Why Factor Premia Vanish
Of the thousands of factors tested, some will look good in the backtest purely by luck, i.e. as a consequence of data mining and backtest overfitting (point made by Harvey and Liu (2015) among others). Importantly, many of these lucky factors have little or no economic foundation which is emphasized in Harvey (2017). Some of these factors possibly look good as a result of coding mistakes by researchers or due to problems with the data. For example, McLean and Pontiff (2016) failed to replicate the in-sample performance of 12 out of 97 factors in their examination of the many published anomalies.1
Even if a factor has a true structural risk premium, real-world returns can disappoint once the factor becomes crowded.2 The backtest results do not reflect the market impact of investors pouring capital into the strategy. As the factor becomes crowded, too many investors seek to make approximately the same trades and the mispricing disappears. The anticipated arbitrage leads to disappointing returns. McLean and Pontiff (2016) and Arnott, Beck, and Kalesnik (2016) show that factor performance degrades after publication. We will quantify some of the return degradation later in this section.

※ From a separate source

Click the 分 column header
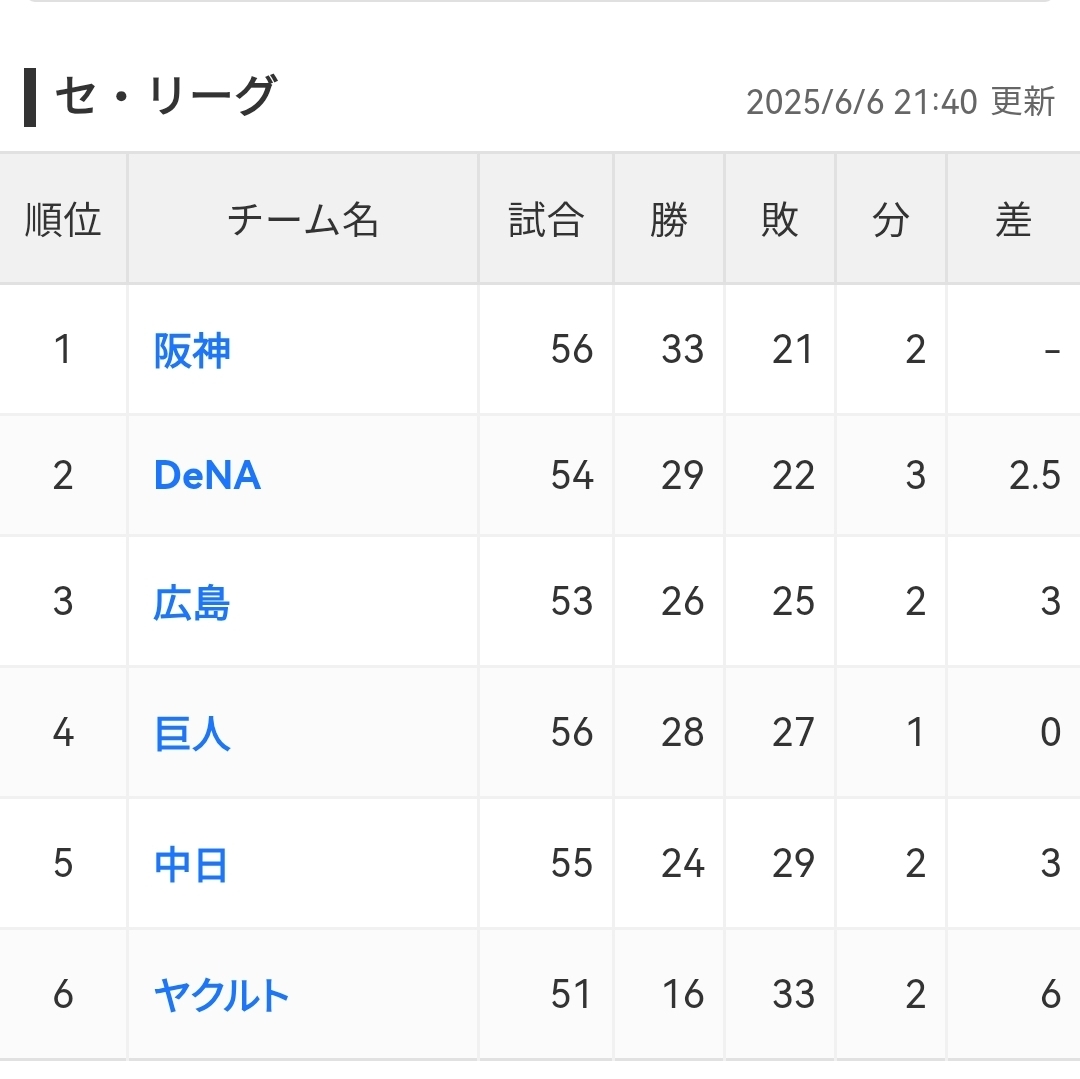 891,220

When paper portfolios move to live trading, transactions costs start to play a very important role. Novy-Marx and Velikov (2016) show that almost no factor, constructed as a long–short portfolio, with turnover exceeding 50% has any return left after accounting for transactions costs.3 Hou, Xue, and Zhang (2017) review 447 factors and show that 64% of them fail to deliver statistically significant alpha when the backtest excludes the illiquid micro-cap names (defined as the bottom 2% of the market by market cap). This finding differs from overfitting, but has a similar consequence: if the strategy cannot be implemented in the manner the backtest assumes, the live experience will likely fall far short of the backtest results, even if an uninvestable paper portfolio concurrently matches the backtest results.
Factors are not independent, a finding that is well documented. Yet investors often mistakenly attribute the backtest result to a particular factor when the observed performance is due to exposure (its loading or factor beta) to another factor. Further, the backtest of the candidate factor might look impressive if it begins when it has low valuation levels and ends when it has high valuation levels, a point made by both Fama and French (2002) and Arnott and Bernstein (2002). This surely impacts the forward-looking premium, as Arnott et al. (2016) argue.
In Exhibit 1, we report the return characteristics of the 15 factors most closely followed by investors over the period July 1963 through June 2018. Beyond the market excess return factor, we divide the factors into two groups. The first group comprises the 6 factors used in the most popular academic multi-factor models (value, size, operating profitability, investment, momentum, and low beta) and the second group includes another 8 popular factors (idiosyncratic volatility, short-term reversals, illiquidity, accruals, cash flow to price, earnings to price, long-term reversals, and net share issues). We also provide summary information for an additional 33 factors frequently examined in the literature.